Le système judiciaire

À Terre-Neuve, avant 1815, le droit coutumier local s'inspirait de l'administration exemplaire du gouverneur George Brydges Rodney. En 1749, Terre-Neuve a subi les réformes juridiques les plus importantes jamais effectuées avant la mise en place d'un gouvernement représentatif. En prônant ce qui semblait être une véritable révolution au sein du gouvernement, le gouverneur Rodney a introduit une série de mesures qui a eu pour effet de réorienter les divers modèles de gouvernance. Parmi celles-ci, l'administration Rodney a officialisé deux tribunaux qui sont devenus les piliers du gouvernement de la marine : les tribunaux auxiliaires institués dans les villages isolés le long des côtes de l'île ainsi que le tribunal du gouverneur créé dans la ville de St. John's.

George Rodney, vers 1756
George Rodney, vers 1756
Gouverneur de Terre-Neuve, 1749. Portrait peint par sir Joshua Reynolds, vers 1756 à la suite de la nomination de Rodney à titre de contre-amiral.
Avec la permission de Bibliothèque et Archives Canada (Numéro de compte R9266-3161) Ottawa, Ontario.

——

Questions d'étude
A. Recopiez le texte sur le système judiciaire de Terre-Neuve, de « Le système judiciaire » à « de St. John's. ».
B. D'après le texte sur le système judiciaire de Terre-Neuve, dans quelle ville le tribunal du gouverneur a-t-il été créé ?
C. Poursuivez le texte sur le système judiciaire de Terre-Neuve là où il s'interrompt.

Extrait des données
——

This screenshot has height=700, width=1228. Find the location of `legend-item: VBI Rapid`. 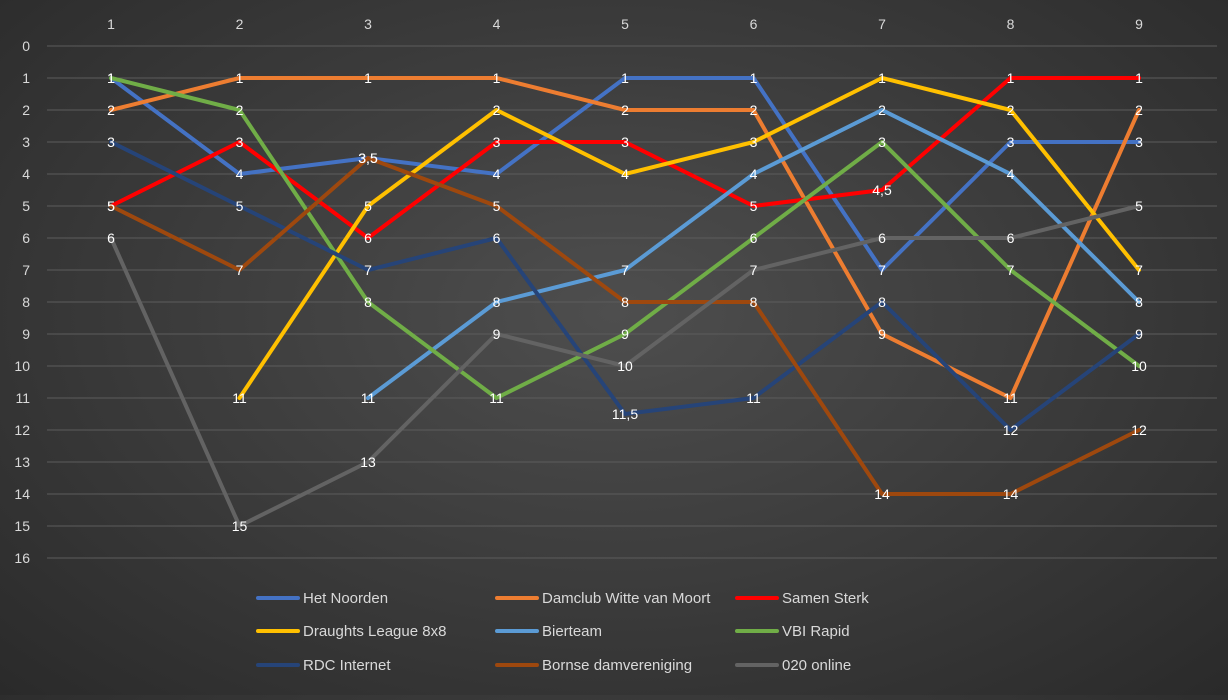

legend-item: VBI Rapid is located at coordinates (792, 632).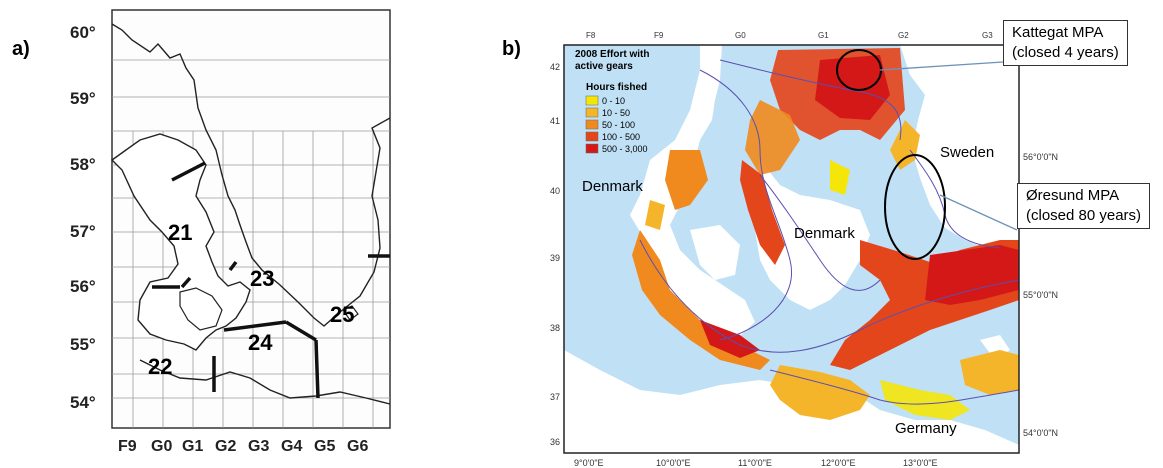 This screenshot has width=1163, height=468. I want to click on kattegat-callout-line1: Kattegat MPA, so click(1058, 32).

——

Réponses
A.
Le système judiciaire

À Terre-Neuve, avant 1815, le droit coutumier local s'inspirait de l'administration exemplaire du gouverneur George Brydges Rodney. En 1749, Terre-Neuve a subi les réformes juridiques les plus importantes jamais effectuées avant la mise en place d'un gouvernement représentatif. En prônant ce qui semblait être une véritable révolution au sein du gouvernement, le gouverneur Rodney a introduit une série de mesures qui a eu pour effet de réorienter les divers modèles de gouvernance. Parmi celles-ci, l'administration Rodney a officialisé deux tribunaux qui sont devenus les piliers du gouvernement de la marine : les tribunaux auxiliaires institués dans les villages isolés le long des côtes de l'île ainsi que le tribunal du gouverneur créé dans la ville de St. John's.

B. Dans la ville de St. John's.

C.
Le capitaine Rodney est arrivé au poste de gouverneur avec le zèle d'un officier ambitieux et impatient de faire ses preuves. En cette période de paix, il lui était difficile de démontrer à ses supérieurs qu'il était capable de se démarquer au cœur de l'action. Sa nomination à la station de Terre-Neuve était donc une opportunité favorable pour les impressionner. Moins d'une semaine après son arrivée dans le port de St. John's, en août 1749, Rodney a donné l'ordre à ses officiers de patrouiller le long de la côte et de s'arrêter dans tous les villages les plus importants. Le gouverneur Rodney a décidé de profiter de l'occasion en créant deux autres tribunaux auxiliaires qui se déplaçaient d'une baie à l'autre par la mer. Il a informé l'Amirauté qu'il avait reçu un flot incessant de plaintes provenant de presque toutes les régions de l'île qui dénonçaient des pratiques illégales dans le domaine des pêches et de sérieuses lacunes en matière de loi et d'ordre. Rodney a déclaré : « J'ai été obligé d'affréter deux petits vaisseaux et j'ai fourni à chacun un lieutenant et un nombre suffisant d'hommes à qui j'ai donné un ordre de mission : l'un devant aller administrer la justice dans les parties septentrionales de l'île, l'autre dans les parties méridionales » (cité dans Bannister, 1999, p. 172). [Traduction libre].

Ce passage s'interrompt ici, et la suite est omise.